Reliable way to detect whether the C version of `decimal` is installed

tim.one · May 2, 2024, 8:29pm

This should be shallow to someone . Long story short: _pylong.py has a very fast int->str conversion function that relies on the C version of the decimal module for speed. But if the C version isn’t available, CPython falls back to using _pydecimal.py instead. This isn’t just slower, it doesn’t work at all. Because _pydecimal itself does str(int) on very big ints, which CPython asks _pylong to handle, which in turn asks _pydecimal to help, which in turn does str(int) on a giant int, which in turn … unbounded mutual recursion is possible.

So the idea is to supply a different (although much slower, still much faster than quadratic-time) int->str function in _pylong, and use that instead, but only when the C decimal isn’t present.
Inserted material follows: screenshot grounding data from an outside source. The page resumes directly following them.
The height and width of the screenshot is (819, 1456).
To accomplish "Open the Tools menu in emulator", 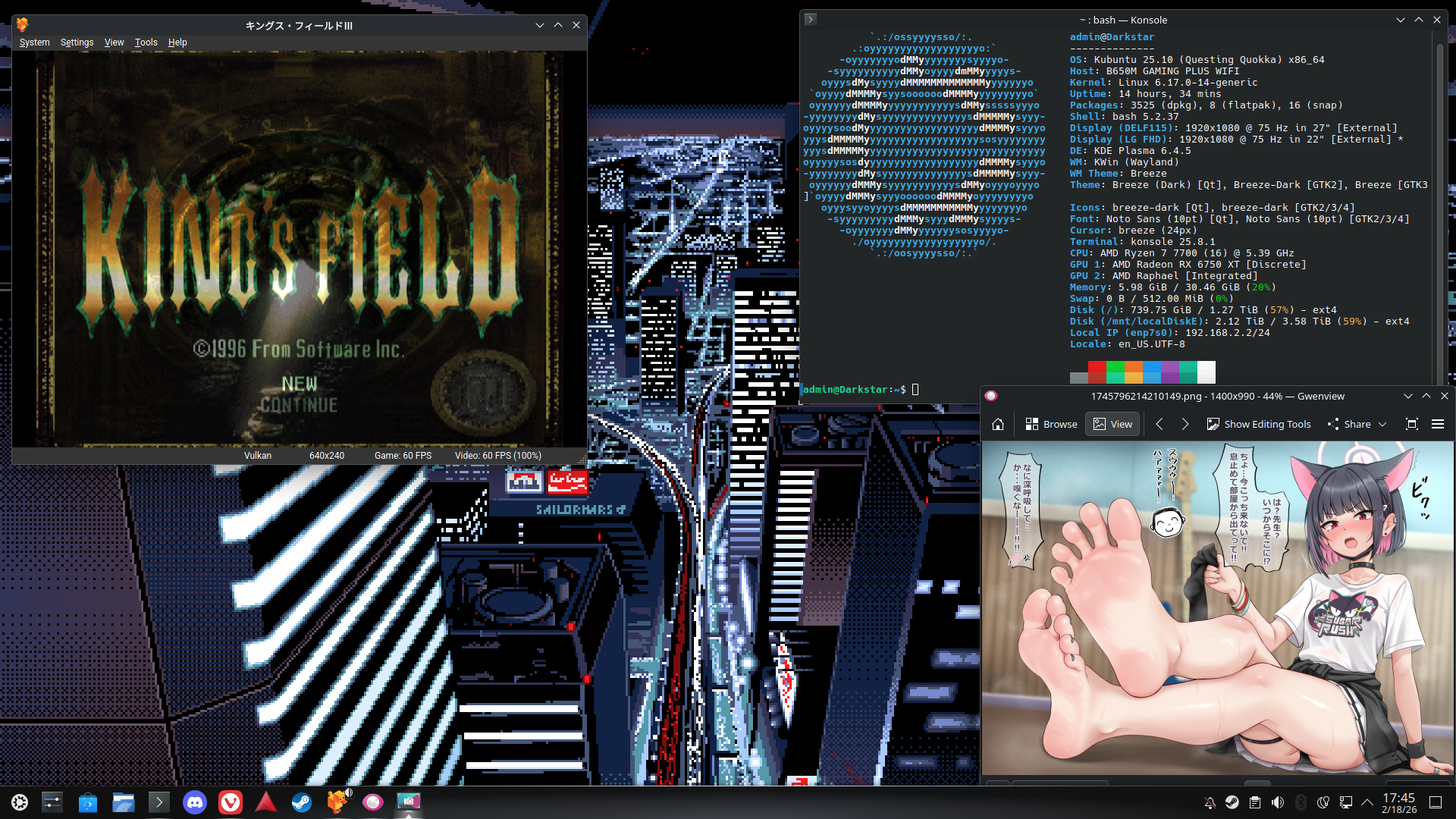I will [x=146, y=42].
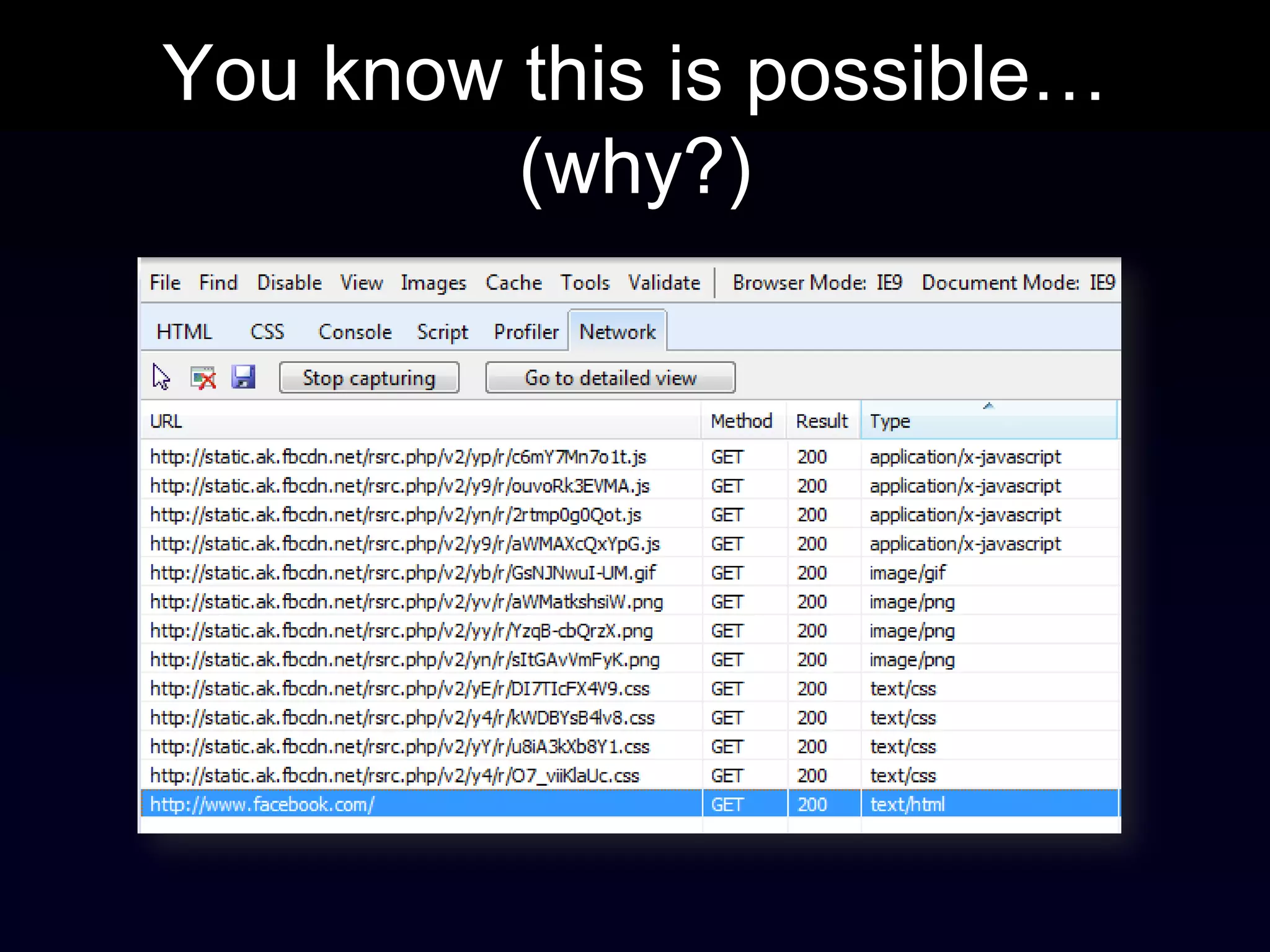The width and height of the screenshot is (1270, 952).
Task: Click the select element arrow icon
Action: [161, 377]
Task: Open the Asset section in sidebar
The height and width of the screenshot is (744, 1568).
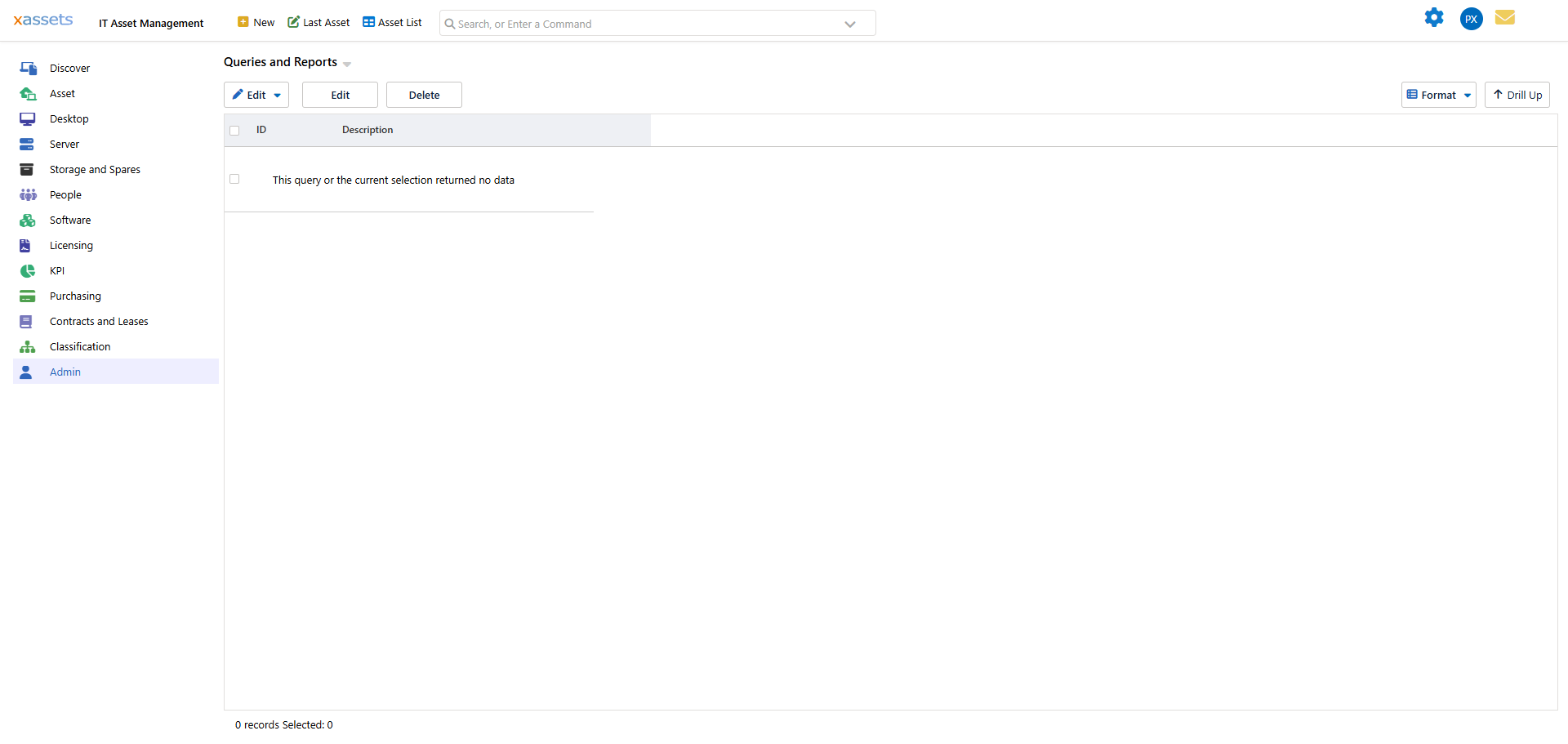Action: click(29, 93)
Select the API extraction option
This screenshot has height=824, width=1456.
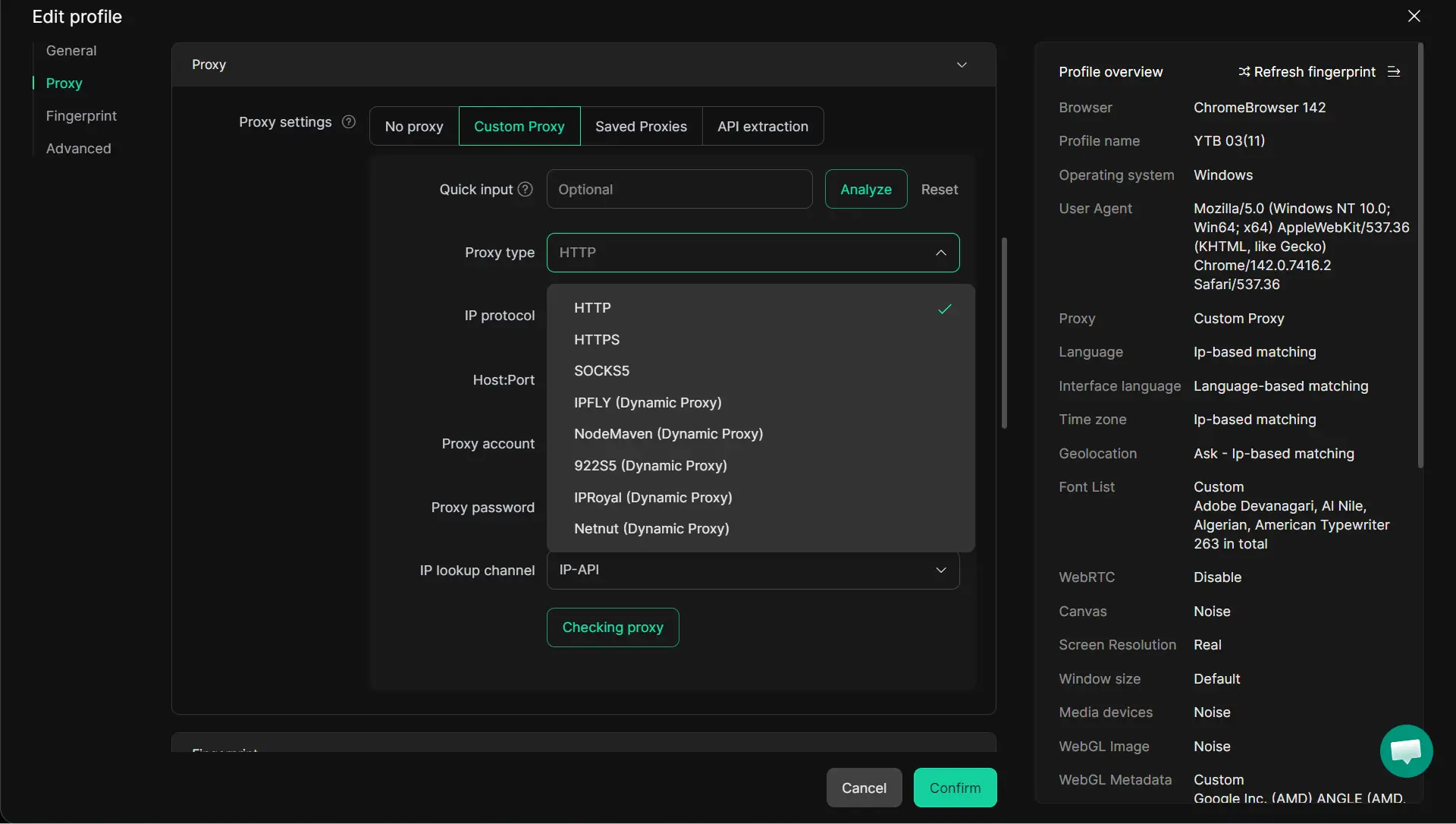click(763, 127)
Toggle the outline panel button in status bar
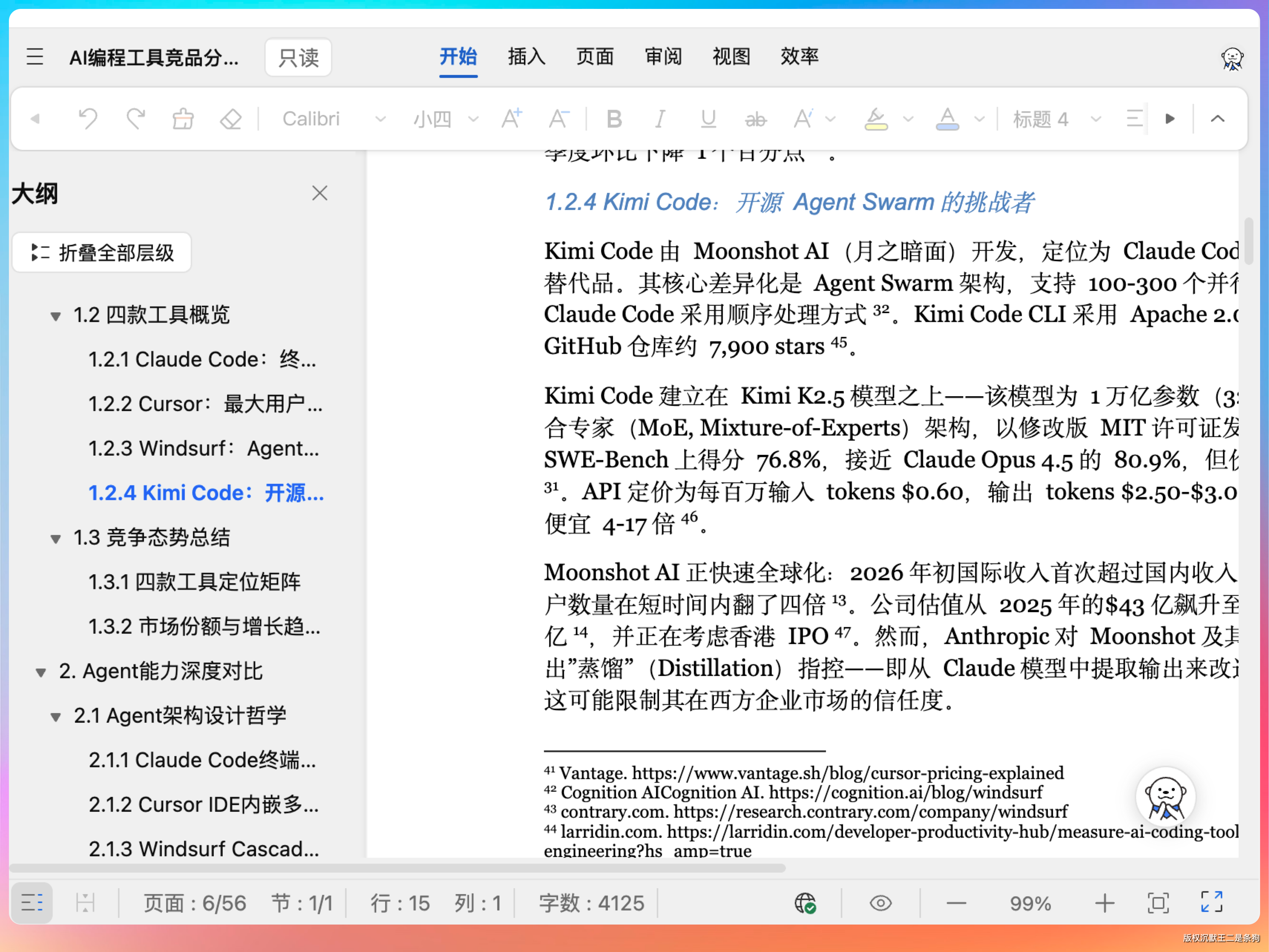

So the question is how to spell this test inside _pylong.py:

import decimal
if we have the C version of decimal: # how to spell this?
    # the current code
    def int_to_str(n)::
        ...
else:
    # a new decimal-free implementation
    def int_to_str():
        ...

I believe hasattr(decimal, '__libmpdec_version__') works for this, but if there’s a more principled way I’m all ears.

steve.dower · May 2, 2024, 8:38pm

I’d go with this:

import decimal
try:
    import _decimal
except ImportError:
    # decimal-free implementation
else:
    # the current code

Re-importing _decimal should be a dict lookup if it’s there. Might be a bit slower if it’s not (do we cache import failures?), but everything afterwards is also going to be slower, so I’m sure nobody will mind.

steve.dower · May 2, 2024, 8:40pm

Another alternative would be to add some kind of _IMPLEMENTATION = "native" or _IMPLEMENTATION = "_pydecimal" to decimal.py depending on which path it takes. I believe we do something like that somewhere else, but I don’t recall where.

tim.one · May 2, 2024, 8:41pm

Thanks! Speed doesn’t matter here - it will only be done once, when _pylong is first imported.

tim.one · May 2, 2024, 8:59pm

BTW, turns out that _pydecimal.py also has a ‘libmpdec_version’ attr, so my original idea was no good. Which I’ll spin as a positive, validating my intuition that a better approach was needed .

oscarbenjamin · May 2, 2024, 9:00pm

I don’t know the answer to your question about checking for the C implementation but thanks to you and others for working on this. I’m glad to see that there is improvement in asymptotic performance for this (and other integer operations).

I don’t want to derail this thread but I do want to ask one question and then leave it there: is this fast int -> str conversion still expected to be gated by sys.set_int_max_str_digits()?

Experience over time (for those of us using large integers) is that the int -> str direction is the more problematic part of limiting the size of integers in binary/decimal conversion.

tim.one · May 2, 2024, 9:09pm

The limit set by that is enforced by CPython’s internal handling of str(int), before any conversion is attempted. So, yes, a “too large” int will raise an exception, and the _pylong function won’t be called.

You could override that by importing the undocumented _pylong yourself and calling its functions directly, but that’s in “consenting adults” territory.

steve.dower · May 2, 2024, 9:12pm

I thought int -> Decimal was equally slow, but we decided that it was likely to be intentional and didn’t need protection the same way that int -> str does? (And Decimal -> str is fast, so it isn’t limited, so int -> Decimal -> str avoids all limits.)

tim.one · May 2, 2024, 9:31pm

Yes, decimal.Decimal(int) even now remains quadratic-time in int.bit_length(), and no limits are imposed.

Ironically enough, _pylong.py contains an internal int-:>Decimal function that’s very fast. Indeed, that’s how it implements str(int):

def int_to_decimal_string(n):
    """Asymptotically fast conversion of an 'int' to a decimal string."""
    return str(int_to_decimal(n))

But after something like an hour of thrashing, I didn’t find a way to get the C implementation of decimal to use it.

BTW, str(a_decimal) is extremely fast - linear in the number of decimal digits. For the same reason that, e.g., hex(int) is extremely fast.